Better public spaces, support for Sydney’s most vulnerable communities, a revitalised visitor economy and support for business innovation are the focus of the City of Sydney’s post-pandemic recovery plans.

Lord Mayor Clover Moore has unveiled a three-part plan to guide how the City will: support businesses and communities to recover; continue to operate and adapt services; and manage its own financial recovery over the next three years.

The plans build on the $72.5 million support package released by the City in April.

“It is a credit to the people of Australia that we have made a strong response to contain and suppress Covid-19, centred on the advice provided by our health experts and action by governments,” the Lord Mayor said.

“While there is still a lot of uncertainty about the future, we are now cautiously looking beyond the crisis. We must remain vigilant and ensure we are working together to prevent another wave of the virus, but we must also be thinking about the kind of city that will emerge and what action we must take to support our communities.

“These recovery plans set out the financial challenges before us while prioritising how we can adapt as an organisation while supporting our community to bounce back.”

Key actions in the Community Recovery Plan include promoting a city that is safe, clean and open for business, and encouraging Sydneysiders to visit the area and shop local.

The City will continue to work closely with government agencies and sector to support vulnerable communities and those experiencing homelessness, and it will continue to advocate to NSW and federal governments for better services.

Grants will be directed towards addressing emerging community issues, funding those most in need and providing support for organisations, businesses and industry to innovate, adapt and grow.

The City will aim to maximise opportunities for the cultural sector in City-owned spaces and community venues and stimulate development opportunities for local creatives.

“In preparing the plan we have been speaking with our community about how the pandemic has impacted them personally or impacted their businesses and the organisations and industry sectors they represent,” the Lord Mayor said.

“We have heard distressing stories from people who have lost their jobs or whose industries have been devastated because of the restrictions. We have also heard stories of communities coming together to support one another, doing what they can to provide comfort to those who are feeling isolated or are particularly vulnerable to the health crisis.

“We have heard that we should prioritise support for our most vulnerable, our creatives and our local businesses, more parks and open space for general wellbeing, and more footpaths and bike lanes for safe, physically-distant active transport. And we have heard that any recovery should have sustainability and action on climate change at its core.”

Supporting the community recovery plan is the Organisational Recovery Plan. While the health and economic impacts of Covid-19 continue to unfold, the City has a responsibility to re-open in a way that ensures services can be delivered safely.

The plan aligns with the government health guidelines and summarises the City’s response to the Covid-19 pandemic and outlines a three-step plan for the re-opening of community and sports facilities, and continuation of essential services.

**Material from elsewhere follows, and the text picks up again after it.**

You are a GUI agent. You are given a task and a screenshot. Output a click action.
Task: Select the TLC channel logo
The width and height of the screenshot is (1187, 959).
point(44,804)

“The City’s strong internal governance structures mean we’ve been able to respond to the pandemic in a safe and considered manner. We’ve taken the necessary steps to close down services and facilities to ensure community and staff safety and to develop and implement the necessary plans for reopening,” the Lord Mayor said.

Following a review of the City’s operational and capital expenditure programs, the City has also developed a Financial Recovery Plan to address the implications of the Covid-19 pandemic on the City’s finances.

Key to the financial recovery plan is a focus on maintaining employment, services to the city community and long term goals. The City’s capital works program has been maintained, with some major construction projects brought forward, such as the pedestrianisation of George Street, park upgrades and cycleways.

“The City of Sydney has experienced a significant financial impact from this crisis. We incurred additional operational costs as the City increased cleansing and maintenance regimes, and major losses in revenue as our facilities and operations were impacted,” the Lord Mayor said.

“Our strong financial management provides a strong foundation to withstand this once in a generation shock, and provide support to our residents, businesses, creative and community sectors during this time of need.”

Over the life of the proposed 10-year financial estimates, the key financial performance ratios set out in the plan are forecast to return to favourable results relative to industry benchmarks.